【第39回】


自転車に乗って
 ユーチューブで古い日本映画が観られることはわかっていた。いろいろ視聴するうち、関連動画がアップされ、おやおやこんなものまでと思われるマイナーな作品まで手が届くようになった。ありがたいことです。
 最近になって観た一本が山本薩夫さつお監督『暴力の街』(1958年)。東宝争議の産物で、大映が配給したが、製作は「ペン偽らず共同製作委員会」という複雑な成り立ちによる。この後、レッドパージがあり、独立プロを生む機運となるのだが、ここでは省略。要点のみを叙述していく。

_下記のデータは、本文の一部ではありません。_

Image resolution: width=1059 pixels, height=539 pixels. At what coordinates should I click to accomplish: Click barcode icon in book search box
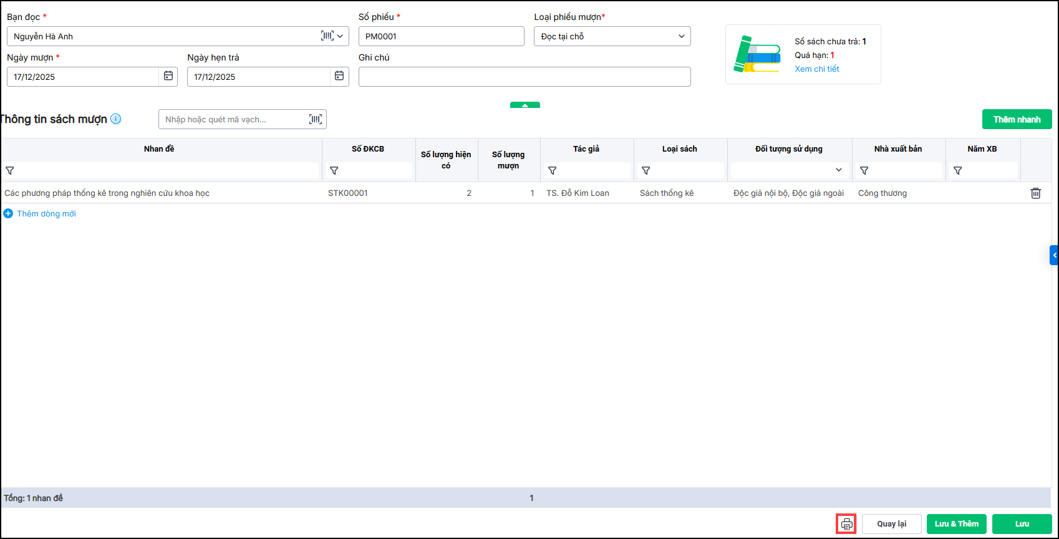tap(316, 119)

 戦後の埼玉県本庄市で起きた騒動「本庄事件」を元にした作品で、映画では「東条市」。これを報道した朝日新聞は「大東新聞」と名を変えて撮影。戦後まもない地方都市で、物資統制下によりヤミがはびこりそこに巣食う悪が暗躍する。暴力団を手先に警察や検察とも癒着する街のボスが大西(三島雅夫、好演)。
 ピストルや暴力で市民を脅す悪行が蔓延し、それを告発した大東新聞支局(といっても個人の家)の若き記者は大西に脅される。この記者(原保美やすみ)は浦和支局に助けを求め、志村たかし率いる新聞記者たちが東条市に乗り込み、旅館をねぐらに大西一派と徹底抗戦する。結果、若者や市民が立ち上がり、街は粛清されるという話だ。

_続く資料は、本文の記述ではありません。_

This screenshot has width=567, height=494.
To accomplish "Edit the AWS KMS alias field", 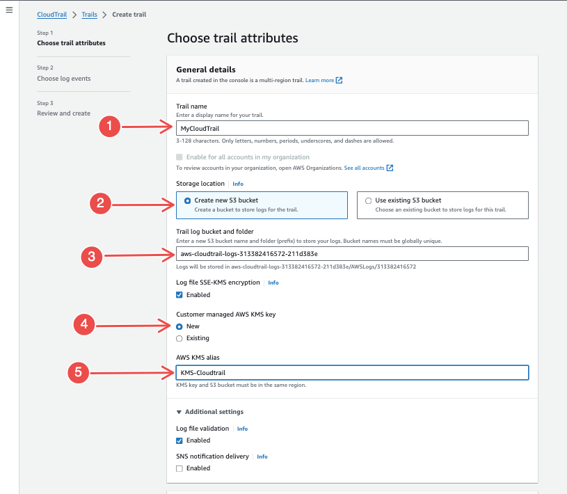I will click(x=351, y=372).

 狙われている北記者は浦和にとどまり、代わって先乗りで単身東条市に赴くのが川崎記者(池部いけべりょう)。街で取材を始めた川崎を煙たがる暴力団がつけ狙い、取り囲んで脅すシーンがある。街をよくしたいと集まった青年団の一人、春枝(岸旗江はたえ)がそれを目撃し、大声を挙げて人を集める。春枝は自転車に乗っていて、川崎を後ろの荷台に座らせ窮地を脱するのだ。岸旗江は東宝第1回ニューフェイスで入社。同期に三船敏郎、若山セツ子がいる。東宝争議で退社し、以後独立プロを中心に仕事を続ける骨のある女優だ。つまり、役柄にぴったり。

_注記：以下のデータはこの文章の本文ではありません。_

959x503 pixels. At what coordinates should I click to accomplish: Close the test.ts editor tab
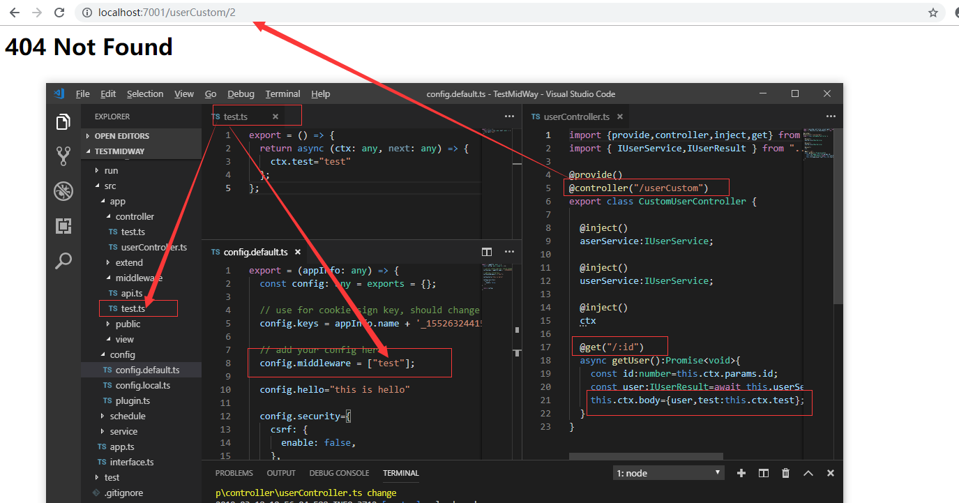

 ここで注目したのが池部良と自転車だ。今井正監督『青い山脈』(1949年)で、池部良始め、若者が颯爽と自転車でサイクリングするシーンがあった。若い女性が自転車に乗る。現在では何でもないことだが、古い因習が残る戦後間もない時代には画期的なことだったのだ。映画と原作の『青い山脈』を論じた関川夏央なつお『新潮文庫 20世紀の100冊』(新潮新書)によれば、これは「戦後的自由そのものの体現だった」。
 若い女性と自転車で忘れてならないのは、日本国中の観客の紅涙をしぼりきった木下恵介監督『二十四の瞳』(1954年)。昭和初年から戦後すぐまでを時制とするが、その冒頭。22歳の大石先生(高峰秀子)が、新米教師として小豆島の村の分教場へ赴任する。家から学校までは遠く、自転車に乗って通勤するのだが、その姿が「女だてらに」と村人たちから非難されるのだ。「戦後的自由そのものの体現だった」自転車に乗る女性が、戦前にはまだ奇観として映ったようだ。
 ところで自転車の価格である。世にはびこりつつある「電動機付き」は除外して、一般のシティサイクル(いわゆるママチャリを含む)は安くなった。特売で1万円を切るものもある。こうなると扱いも軽んじられて、草むらや駐輪場で乗り捨てられてさび付いたのをよく見かける。値段が高い時代は、もっと大切に扱ったものだ。「北の国から」で、父親の五郎がゴミ捨て場にあった子ども用自転車を拾ってきて修理し、息子の純に与えるが、あとで持ち主が現れて騒動になるという切ない回があった。阿部あきらの小説に同じエピソードがあり、おそらく倉本聰はそれを引用したはず。


昭和12年の個人の古アルバムを持って秋田県湯沢へ
 4日間連続、JR東日本管内を新幹線含め乗り放題という夢のような切符「大人の休日倶楽部パス」の使い道として、これほど適宜なことはないという旅をしてきた。往復10時間以上で、目的地滞在はわずか2時間。まともに切符を買えば3万円以上の出費となるが、4日間乗って1万5000円強だから痛くもかゆくもない。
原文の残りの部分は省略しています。